"OK, this is kind of weird now that I think about it," says multimedia artist Krissy Fernandez, who works under the name Junk & Po ( junkandpo.etsy.com, junkandpo.com), "but in sixth grade, I remember watching a dead cat decompose on the side of Pizza Hut on my daily bus route to school. Day by day, this cat I frequently saw frolicking around had slowly disappeared back into the Earth. I was mesmerized at the transformation process of creation, from life to death and back to life."
Um, whoa. OK, then.
While it could come across as morbid, the story has a strange beauty to it, and Fernandez says she knew from that point on that all she wanted to do was "make stuff." That stuff includes jewelry design, fashion photography and intricately detailed oil paintings of the lowbrow, Juxtapoz variety that she displays at shows by collectives like RAW and Cobra Heart (her next one will be with Arte Fresca in late September).
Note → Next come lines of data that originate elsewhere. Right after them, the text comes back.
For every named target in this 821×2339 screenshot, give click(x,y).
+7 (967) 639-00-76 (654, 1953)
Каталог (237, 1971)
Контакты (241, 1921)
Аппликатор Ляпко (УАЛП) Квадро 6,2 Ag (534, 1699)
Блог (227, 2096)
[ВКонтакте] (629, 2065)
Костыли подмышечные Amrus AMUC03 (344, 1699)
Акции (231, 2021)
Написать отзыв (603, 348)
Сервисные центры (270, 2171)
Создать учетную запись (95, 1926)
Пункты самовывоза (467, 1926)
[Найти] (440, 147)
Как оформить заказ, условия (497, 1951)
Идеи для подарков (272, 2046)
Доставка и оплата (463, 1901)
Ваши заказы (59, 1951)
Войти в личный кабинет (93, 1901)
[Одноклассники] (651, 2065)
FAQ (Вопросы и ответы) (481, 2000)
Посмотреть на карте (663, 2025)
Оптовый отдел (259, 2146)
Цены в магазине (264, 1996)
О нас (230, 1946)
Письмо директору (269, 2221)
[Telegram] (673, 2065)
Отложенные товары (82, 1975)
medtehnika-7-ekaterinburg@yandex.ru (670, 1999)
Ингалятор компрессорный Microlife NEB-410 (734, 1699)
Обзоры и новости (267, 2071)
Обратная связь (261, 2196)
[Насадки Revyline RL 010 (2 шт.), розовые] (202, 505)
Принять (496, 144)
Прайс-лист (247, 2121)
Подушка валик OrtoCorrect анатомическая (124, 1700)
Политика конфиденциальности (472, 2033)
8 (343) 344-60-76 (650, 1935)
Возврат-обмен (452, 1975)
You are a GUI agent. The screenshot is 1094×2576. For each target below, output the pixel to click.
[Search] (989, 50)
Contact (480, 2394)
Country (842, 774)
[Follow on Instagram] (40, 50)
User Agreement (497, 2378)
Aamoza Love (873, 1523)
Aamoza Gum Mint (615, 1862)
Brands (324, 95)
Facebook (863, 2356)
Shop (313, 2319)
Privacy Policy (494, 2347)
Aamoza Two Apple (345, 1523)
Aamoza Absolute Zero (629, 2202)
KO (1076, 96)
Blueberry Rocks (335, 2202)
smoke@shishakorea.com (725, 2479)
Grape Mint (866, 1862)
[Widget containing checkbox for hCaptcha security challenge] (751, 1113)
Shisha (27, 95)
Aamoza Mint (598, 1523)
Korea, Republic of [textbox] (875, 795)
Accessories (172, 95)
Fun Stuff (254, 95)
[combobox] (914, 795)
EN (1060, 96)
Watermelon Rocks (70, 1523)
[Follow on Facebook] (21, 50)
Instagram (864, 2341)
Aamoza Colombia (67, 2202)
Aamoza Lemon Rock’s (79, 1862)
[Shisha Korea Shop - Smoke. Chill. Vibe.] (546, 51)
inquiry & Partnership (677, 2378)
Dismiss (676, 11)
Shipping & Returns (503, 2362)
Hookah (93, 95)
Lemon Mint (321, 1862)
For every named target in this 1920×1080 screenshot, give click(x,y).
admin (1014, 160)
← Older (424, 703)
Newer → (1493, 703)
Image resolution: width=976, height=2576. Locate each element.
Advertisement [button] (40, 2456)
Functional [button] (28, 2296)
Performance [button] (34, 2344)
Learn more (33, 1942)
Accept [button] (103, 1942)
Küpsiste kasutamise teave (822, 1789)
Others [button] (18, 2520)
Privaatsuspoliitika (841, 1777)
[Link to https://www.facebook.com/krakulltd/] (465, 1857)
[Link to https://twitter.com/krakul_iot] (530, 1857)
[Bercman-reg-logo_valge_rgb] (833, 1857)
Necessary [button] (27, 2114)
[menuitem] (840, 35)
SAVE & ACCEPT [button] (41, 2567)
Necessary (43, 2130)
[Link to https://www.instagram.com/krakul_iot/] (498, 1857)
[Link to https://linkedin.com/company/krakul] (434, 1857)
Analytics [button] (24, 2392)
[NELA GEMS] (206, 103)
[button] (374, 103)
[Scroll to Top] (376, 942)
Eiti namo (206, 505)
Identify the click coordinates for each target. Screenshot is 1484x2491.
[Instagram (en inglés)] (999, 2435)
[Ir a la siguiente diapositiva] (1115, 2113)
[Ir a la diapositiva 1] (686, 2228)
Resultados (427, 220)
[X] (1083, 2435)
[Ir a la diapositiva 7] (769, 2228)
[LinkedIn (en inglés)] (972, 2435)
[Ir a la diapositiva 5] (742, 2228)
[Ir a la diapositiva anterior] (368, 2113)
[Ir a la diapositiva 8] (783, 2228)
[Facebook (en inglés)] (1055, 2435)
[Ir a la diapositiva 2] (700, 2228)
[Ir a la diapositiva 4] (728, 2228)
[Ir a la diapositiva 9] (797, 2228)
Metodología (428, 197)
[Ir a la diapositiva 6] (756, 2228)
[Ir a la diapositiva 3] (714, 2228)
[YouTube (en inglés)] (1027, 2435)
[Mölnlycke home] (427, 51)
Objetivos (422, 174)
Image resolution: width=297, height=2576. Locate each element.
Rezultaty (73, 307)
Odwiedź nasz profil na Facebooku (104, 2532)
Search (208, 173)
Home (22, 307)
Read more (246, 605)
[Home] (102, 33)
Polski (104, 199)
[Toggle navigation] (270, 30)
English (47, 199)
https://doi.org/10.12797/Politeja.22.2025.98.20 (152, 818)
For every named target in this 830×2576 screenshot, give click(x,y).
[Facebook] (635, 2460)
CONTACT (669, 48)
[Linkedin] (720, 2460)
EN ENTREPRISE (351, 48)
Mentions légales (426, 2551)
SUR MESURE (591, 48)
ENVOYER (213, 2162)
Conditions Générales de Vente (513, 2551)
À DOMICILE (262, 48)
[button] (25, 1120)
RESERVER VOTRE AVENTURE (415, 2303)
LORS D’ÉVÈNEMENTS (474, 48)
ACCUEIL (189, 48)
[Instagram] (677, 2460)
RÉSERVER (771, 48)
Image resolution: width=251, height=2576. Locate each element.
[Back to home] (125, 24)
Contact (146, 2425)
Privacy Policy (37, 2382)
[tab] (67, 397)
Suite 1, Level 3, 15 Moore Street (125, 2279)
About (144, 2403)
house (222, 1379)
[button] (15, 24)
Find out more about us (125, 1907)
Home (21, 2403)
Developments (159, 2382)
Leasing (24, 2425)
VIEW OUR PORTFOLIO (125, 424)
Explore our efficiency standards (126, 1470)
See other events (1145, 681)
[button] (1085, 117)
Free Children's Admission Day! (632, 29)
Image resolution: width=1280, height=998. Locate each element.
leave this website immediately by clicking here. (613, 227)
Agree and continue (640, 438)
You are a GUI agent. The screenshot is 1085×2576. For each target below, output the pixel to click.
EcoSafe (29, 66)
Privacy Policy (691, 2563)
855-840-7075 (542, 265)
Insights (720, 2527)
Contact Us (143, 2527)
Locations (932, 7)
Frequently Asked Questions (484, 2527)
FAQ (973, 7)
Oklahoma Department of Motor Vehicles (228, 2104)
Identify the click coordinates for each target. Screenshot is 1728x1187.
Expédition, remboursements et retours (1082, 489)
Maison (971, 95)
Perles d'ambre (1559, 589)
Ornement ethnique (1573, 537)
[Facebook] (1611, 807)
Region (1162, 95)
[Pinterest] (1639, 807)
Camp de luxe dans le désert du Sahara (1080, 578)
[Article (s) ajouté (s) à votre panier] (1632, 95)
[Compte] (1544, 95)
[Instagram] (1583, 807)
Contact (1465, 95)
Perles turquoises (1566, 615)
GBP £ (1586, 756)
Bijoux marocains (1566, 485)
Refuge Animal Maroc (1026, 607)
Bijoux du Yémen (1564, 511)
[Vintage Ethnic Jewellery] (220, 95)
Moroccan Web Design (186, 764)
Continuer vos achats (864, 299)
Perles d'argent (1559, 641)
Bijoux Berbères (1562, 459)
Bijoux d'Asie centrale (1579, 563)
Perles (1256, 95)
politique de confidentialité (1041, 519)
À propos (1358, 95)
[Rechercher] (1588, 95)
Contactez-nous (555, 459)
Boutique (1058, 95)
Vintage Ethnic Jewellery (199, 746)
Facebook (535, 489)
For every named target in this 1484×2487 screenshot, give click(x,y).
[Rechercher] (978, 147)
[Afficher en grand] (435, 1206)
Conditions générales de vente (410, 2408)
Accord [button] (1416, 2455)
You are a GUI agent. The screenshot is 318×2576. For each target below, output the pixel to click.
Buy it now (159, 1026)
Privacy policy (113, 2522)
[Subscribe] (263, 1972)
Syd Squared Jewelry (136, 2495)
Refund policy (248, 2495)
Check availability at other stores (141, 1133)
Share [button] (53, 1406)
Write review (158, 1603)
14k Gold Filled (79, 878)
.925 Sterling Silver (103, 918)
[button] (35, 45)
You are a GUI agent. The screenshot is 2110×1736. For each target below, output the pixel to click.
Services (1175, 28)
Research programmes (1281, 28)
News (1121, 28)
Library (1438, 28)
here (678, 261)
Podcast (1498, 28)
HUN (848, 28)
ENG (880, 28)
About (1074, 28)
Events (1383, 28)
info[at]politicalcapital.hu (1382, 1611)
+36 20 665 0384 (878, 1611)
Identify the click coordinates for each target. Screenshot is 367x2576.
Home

"In my paintings, I like to explore themes of isolation, disconnection and hypocrisy, all within grander themes of love, religion and society," says Fernandez, who grew up in the Philippines and Guam before moving to San Diego at 18 after falling in love with the local art scene. "The mood is usually melancholic, eerie and dreamy, and I try to make my color palette reflective of that."
Looking at the paintings, which, on the surface, seem quite dark, with a fantastical girl caricature in strange situations, it'd be easy to assume that Fernandez is some kind of tortured goth type who listens to Bauhaus on a loop and is obsessed with Salvador Dali. In conversation, however, she's bubbly, enthusiastic and uses smiley emojis after nearly every text. Even her art name is a clever play on words for the Japanese version of Rock, Paper, Scissors.
"Rock, Paper, Scissors was the first game I learned from my father," Fernandez says. "Growing up poor in the Philippines, where power outages for months were common, the game was considered entertainment without needing a single thing other than you and another individual. For me, the game represented making something out of nothing and a reminder that you are never alone."